# How is the V-Cube 3?



## Eileen (Mar 10, 2012)

Hey, 
I may would like to buy me the new V-Cube 3... but what do you think about the V-Cube 3? Is it a good cube for speedcubing? How is the cornercutting? is it better in pillowed or normal? Must I do modifikation? Do you have any reviews/oppinions/knowledge? Hoping for answers ^_^
Greetings!


----------



## CubeTube (Mar 10, 2012)

Hey there,
I've been borrowing a friend's unpillowed one for two weeks now, and personally, I'd recommend you to go with a Dayan Cube for 3x3 Speedsolving, they're just faster, smoother and the cornercutting is way better than on the V-cube, so go with a Guhong or a ZhanChi, you won't regret it.
But if you really wan't to get one, get a pillowed one (for collection purposes  ).

Hope I could help, ct


----------



## JianhanC (Mar 10, 2012)

Not to mention way cheaper.
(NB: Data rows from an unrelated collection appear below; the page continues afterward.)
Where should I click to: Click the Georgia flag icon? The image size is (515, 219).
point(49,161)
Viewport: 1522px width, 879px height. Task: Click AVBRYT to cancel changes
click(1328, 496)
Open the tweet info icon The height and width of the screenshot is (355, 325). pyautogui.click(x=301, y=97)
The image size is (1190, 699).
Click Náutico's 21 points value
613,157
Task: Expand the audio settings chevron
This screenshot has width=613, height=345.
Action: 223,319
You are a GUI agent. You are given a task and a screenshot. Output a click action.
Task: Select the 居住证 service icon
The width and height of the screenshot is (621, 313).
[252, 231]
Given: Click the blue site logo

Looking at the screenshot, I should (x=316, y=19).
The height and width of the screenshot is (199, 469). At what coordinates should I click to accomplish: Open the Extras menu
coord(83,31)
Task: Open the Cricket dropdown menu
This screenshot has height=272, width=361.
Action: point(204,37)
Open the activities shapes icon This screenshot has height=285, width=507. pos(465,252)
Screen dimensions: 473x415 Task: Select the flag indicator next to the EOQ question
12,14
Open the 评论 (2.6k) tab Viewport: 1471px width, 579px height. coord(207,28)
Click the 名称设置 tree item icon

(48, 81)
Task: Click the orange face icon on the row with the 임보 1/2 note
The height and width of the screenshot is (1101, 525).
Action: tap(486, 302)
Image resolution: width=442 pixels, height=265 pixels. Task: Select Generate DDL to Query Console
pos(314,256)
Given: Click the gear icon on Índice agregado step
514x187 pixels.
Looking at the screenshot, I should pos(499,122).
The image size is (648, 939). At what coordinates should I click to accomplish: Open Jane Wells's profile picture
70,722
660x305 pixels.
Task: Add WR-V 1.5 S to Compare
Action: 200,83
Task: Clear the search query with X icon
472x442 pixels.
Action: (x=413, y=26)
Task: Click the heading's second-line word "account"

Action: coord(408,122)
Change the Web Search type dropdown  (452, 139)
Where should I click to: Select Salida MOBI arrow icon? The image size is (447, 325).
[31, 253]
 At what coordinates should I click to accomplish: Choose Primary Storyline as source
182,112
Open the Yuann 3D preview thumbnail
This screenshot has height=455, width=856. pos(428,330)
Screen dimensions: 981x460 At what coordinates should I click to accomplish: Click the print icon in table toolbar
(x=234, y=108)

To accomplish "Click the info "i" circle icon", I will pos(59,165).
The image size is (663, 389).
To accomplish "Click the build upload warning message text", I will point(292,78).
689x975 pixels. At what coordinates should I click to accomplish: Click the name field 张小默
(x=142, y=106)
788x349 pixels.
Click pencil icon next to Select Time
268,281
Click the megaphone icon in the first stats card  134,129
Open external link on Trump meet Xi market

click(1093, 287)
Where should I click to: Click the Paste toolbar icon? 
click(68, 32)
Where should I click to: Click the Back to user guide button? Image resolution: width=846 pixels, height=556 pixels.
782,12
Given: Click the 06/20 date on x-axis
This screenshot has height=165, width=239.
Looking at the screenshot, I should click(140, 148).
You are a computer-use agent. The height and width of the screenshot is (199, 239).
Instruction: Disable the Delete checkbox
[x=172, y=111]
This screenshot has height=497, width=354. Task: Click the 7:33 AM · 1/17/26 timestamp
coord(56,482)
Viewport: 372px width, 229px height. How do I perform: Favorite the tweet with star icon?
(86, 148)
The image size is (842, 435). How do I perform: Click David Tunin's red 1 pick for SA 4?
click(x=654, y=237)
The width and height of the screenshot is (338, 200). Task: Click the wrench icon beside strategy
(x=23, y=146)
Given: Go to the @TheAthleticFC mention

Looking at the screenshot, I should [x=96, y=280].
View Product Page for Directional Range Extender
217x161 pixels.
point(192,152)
Get a Dayan cube.


----------



## balloon6610 (Mar 11, 2012)

I tried V-cube 3 yesterday from my friend play it with my guhong over and over again i have the result that V cube 3 is decent but it 100 % worse than a guhong since guhong can glide more smoothly and cut corner better although V cube 3 is faster. I recommend guhong or dayan zhanchi


----------



## Phlippieskezer (Mar 11, 2012)

The V-Cube 3 is good, but any Dayan cube (except perhaps the first) > V-Cube 3, IMO, which also happens to be the general consensus. 

I'd recommend one of the Dayans. Zhanchi is the most popular, but my personal favourite is the Lunhui.


----------



## balloon6610 (Mar 13, 2012)

Phlippieskezer said:


> The V-Cube 3 is good, but any Dayan cube (except perhaps the first) > V-Cube 3, IMO, which also happens to be the general consensus.
> 
> I'd recommend one of the Dayans. Zhanchi is the most popular, but my personal favourite is the Lunhui.


 
Yeah V-cube 3 will better than anything else if dayan never exist.


----------



## Fire Cuber (Mar 13, 2012)

http://www.youtube.com/watch?v=CpPLNa9mGCU
http://www.youtube.com/watch?v=K8v4zrPpuRk
http://www.youtube.com/watch?v=wSTm9y1F49Q
http://www.youtube.com/watch?v=ht_utzlOF9Y
http://www.youtube.com/watch?v=uqsxZ4t8QPA
http://www.youtube.com/watch?v=Ozxs16MjPj4
http://www.youtube.com/watch?v=sJmxjaJxL_w
http://www.youtube.com/watch?v=eDuAqcJvTb8
http://www.youtube.com/watch?v=I6HCNuybdVI
http://www.youtube.com/watch?v=b1yFhOaW1RA

and many more

Go and get a dayan guhong, zhanchi or lingyun, this cube is some waste of money. Don't buy it.


----------



## CubeAddct (Mar 13, 2012)

I recently posted some reviews on both the V-cube 3 and 3b. I personally like my ZhanChi, but I still pull my V-cube out and play with it because it turns well and is fun to solve with. Hope this helps!


Spoiler


----------



## Cheese11 (Mar 23, 2012)




----------



## teller (Mar 23, 2012)

Cheese11 said:


> Spoiler


 
This was so funny, and true.


----------



## Slowpoke22 (Mar 23, 2012)

Sarah said all that needs to be said, really.


----------